- _抜粋_
"""

高校入学したばかり、スクールカーストの底辺を自認する少年・沼本よしみは、ある日の下校(?)途中、跪いた見知らぬ美少女から指輪を差し出され、求婚される。
彼女は経済力で日本を実質支配する三星コンツェルンのトップの令嬢・三星光(みつぼし ひかる)だった。
権力と財力と美貌を背景に自信満々の彼女の求婚を一度は断ったものの、ドサクサで受け取った指輪を持ち帰ってしまったよしみの、自宅へ、そして学校へ、光は押しかけあるいは転校し、懐疑的だったよしみの両親、教師たち、そしてクラスメイトたちを次々と権力と財力で屈服させ懐柔して外堀を埋めていくのだった…
という、押しかけ暴走特急お嬢様ラブコメ。
ボケーっとした男の子に押し強めの美女が非常識にガンガン迫ってくる、それにツッコむ主人公、という作風が二作続いて、作者の芸風という感じに。
「庶民目線でイメージする『お嬢様』に対する誤解」
の乗っかった、「財力、権力、世間知らず」なお嬢様ネタを中心に据えたラブコメディ。
今回のお嬢様ブームは息が長いというか、擦っても擦っても味が出続けますねえ。
ギャグコメとしてはむしろベタ中のベタというか、もはや敢えてやってる「メタベタ」なんですけど、照れやかっこつけで躊躇してブレーキを踏むことなく、ひたすらアクセル全開なのが痛快な作風。
今巻で完結。
近年のマガジン(に限らず講談社)のラブコメに対する自分のイメージで言うと
・エロとハーレム
・成功体験(エロとハーレム)の再生産・量産
・ヒット作の引き伸ばし
なんですけど、そうした文脈から外れて、自分から見て「マガジン(講談社)らしくない」ラブコメ。
「3巻で完結」というのは、近年の傾向から見ると
「思ったより人気が出なくて打ち切りなのかな」
と思わされる「短さ」ではあります。
ただ、本作の「出オチのワンイシュー」な作品コンセプトから考えると、結果的に適切な長さなような気がすごくしますけど。
同じく「出オチのワンイシュー」だった前作の『男子高校生を養いたいお姉さんの話』が1話4ページで13巻も続いたことと比べると、
・1話4ページが(長続きする上で)良かったんだろうか?
・本作ヒロインの「金と権力」によって恋愛上のあらゆる障害が排除されて、二人の仲の進展を阻害して遅延させて長引かせる要因が最初から「主人公の常識と理性」しか残っていないなかったことが「くっつきかけ」の寿命を縮めたんだろうか?
・少年誌で「恋のABC」の「A」を描いた後に「B」「C」はなかなか描けないですよね(マガジンは割りと描くけどw)
などなど、いろいろ考えてはしまいます。まあそもそも、10巻も20巻も作者が描きたかったかどうかは、わかんないんですけど。
自分の欲望に合わせて世界を叶える力を持っているヒロインが、唯一ままならないのが受動的な男主人公、というのは『涼宮ハルヒ』とも共通していて(ただしヒロインの欲望は恋愛に全振り)、もうちょっと見ていたくはありました。

"""

- _提供資料_

"""

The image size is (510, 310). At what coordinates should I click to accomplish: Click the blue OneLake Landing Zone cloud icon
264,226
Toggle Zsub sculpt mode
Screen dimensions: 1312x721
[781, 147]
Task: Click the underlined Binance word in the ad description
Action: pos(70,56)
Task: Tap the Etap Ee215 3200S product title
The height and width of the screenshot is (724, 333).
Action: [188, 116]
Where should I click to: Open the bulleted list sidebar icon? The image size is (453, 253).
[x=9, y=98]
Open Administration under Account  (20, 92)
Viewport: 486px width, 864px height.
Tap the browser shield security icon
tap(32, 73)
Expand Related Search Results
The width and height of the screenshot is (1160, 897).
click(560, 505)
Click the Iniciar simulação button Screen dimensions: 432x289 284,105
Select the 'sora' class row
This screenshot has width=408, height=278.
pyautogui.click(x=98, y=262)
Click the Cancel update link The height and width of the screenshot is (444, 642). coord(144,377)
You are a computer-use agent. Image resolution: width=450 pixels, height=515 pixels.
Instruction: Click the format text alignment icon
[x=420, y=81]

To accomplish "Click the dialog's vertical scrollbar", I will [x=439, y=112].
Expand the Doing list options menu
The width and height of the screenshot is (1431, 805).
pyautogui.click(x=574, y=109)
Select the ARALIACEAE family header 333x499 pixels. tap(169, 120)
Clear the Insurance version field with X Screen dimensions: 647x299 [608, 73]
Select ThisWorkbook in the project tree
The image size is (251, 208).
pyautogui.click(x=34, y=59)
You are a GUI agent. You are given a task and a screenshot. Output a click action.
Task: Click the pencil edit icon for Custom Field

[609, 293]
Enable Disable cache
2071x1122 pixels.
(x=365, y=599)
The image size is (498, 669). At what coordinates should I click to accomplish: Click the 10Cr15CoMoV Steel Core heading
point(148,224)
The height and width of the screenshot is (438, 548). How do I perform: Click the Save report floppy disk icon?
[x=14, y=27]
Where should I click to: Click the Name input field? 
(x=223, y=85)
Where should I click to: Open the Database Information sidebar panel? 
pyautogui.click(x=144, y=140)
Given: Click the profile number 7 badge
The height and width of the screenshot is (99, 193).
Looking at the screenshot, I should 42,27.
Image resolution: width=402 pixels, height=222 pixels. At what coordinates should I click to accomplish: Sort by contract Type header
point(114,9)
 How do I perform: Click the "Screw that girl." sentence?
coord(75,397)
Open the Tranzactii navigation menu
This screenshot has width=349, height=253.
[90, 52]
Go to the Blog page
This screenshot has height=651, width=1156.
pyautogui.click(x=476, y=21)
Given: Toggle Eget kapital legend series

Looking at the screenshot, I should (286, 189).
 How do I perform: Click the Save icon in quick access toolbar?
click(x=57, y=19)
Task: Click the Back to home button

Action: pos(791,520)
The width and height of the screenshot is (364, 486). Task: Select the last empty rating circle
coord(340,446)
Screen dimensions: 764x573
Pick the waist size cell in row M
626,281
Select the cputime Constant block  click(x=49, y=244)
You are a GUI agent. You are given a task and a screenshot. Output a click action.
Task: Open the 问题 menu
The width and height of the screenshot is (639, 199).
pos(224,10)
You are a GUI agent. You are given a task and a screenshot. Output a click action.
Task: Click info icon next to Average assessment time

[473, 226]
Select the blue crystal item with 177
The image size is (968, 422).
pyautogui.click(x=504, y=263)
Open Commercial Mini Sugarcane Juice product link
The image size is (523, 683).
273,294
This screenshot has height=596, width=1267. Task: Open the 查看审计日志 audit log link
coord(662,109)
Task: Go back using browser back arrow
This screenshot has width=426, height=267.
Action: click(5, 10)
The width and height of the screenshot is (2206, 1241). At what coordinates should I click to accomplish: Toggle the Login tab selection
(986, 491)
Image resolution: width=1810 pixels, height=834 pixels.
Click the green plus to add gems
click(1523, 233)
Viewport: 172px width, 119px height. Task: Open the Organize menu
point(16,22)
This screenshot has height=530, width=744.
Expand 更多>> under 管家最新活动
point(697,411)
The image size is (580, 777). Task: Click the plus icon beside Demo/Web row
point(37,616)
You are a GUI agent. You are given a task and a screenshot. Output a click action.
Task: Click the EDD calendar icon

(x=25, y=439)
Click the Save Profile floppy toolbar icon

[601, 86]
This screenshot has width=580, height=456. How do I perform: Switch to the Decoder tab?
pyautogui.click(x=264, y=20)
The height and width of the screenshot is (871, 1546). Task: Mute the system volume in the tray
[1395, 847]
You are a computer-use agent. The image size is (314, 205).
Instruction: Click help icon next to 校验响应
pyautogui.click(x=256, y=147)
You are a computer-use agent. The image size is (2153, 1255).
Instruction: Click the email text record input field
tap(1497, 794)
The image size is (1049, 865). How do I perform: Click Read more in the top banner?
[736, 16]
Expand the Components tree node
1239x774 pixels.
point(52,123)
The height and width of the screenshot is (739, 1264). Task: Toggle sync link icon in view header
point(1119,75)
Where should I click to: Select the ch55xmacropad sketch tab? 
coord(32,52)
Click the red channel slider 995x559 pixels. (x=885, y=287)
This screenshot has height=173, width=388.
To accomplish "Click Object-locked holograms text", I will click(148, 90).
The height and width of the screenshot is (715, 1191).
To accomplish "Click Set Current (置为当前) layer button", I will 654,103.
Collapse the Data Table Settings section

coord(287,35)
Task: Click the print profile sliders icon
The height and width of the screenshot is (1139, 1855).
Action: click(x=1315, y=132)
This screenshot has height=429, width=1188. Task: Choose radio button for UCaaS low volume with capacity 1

"""

- _課題_
抜粋によると、前作の『男子高校生を養いたいお姉さんの話』は1話何ページで、何巻まで続きましたか。

- _解答_
1話4ページで、13巻まで続きました。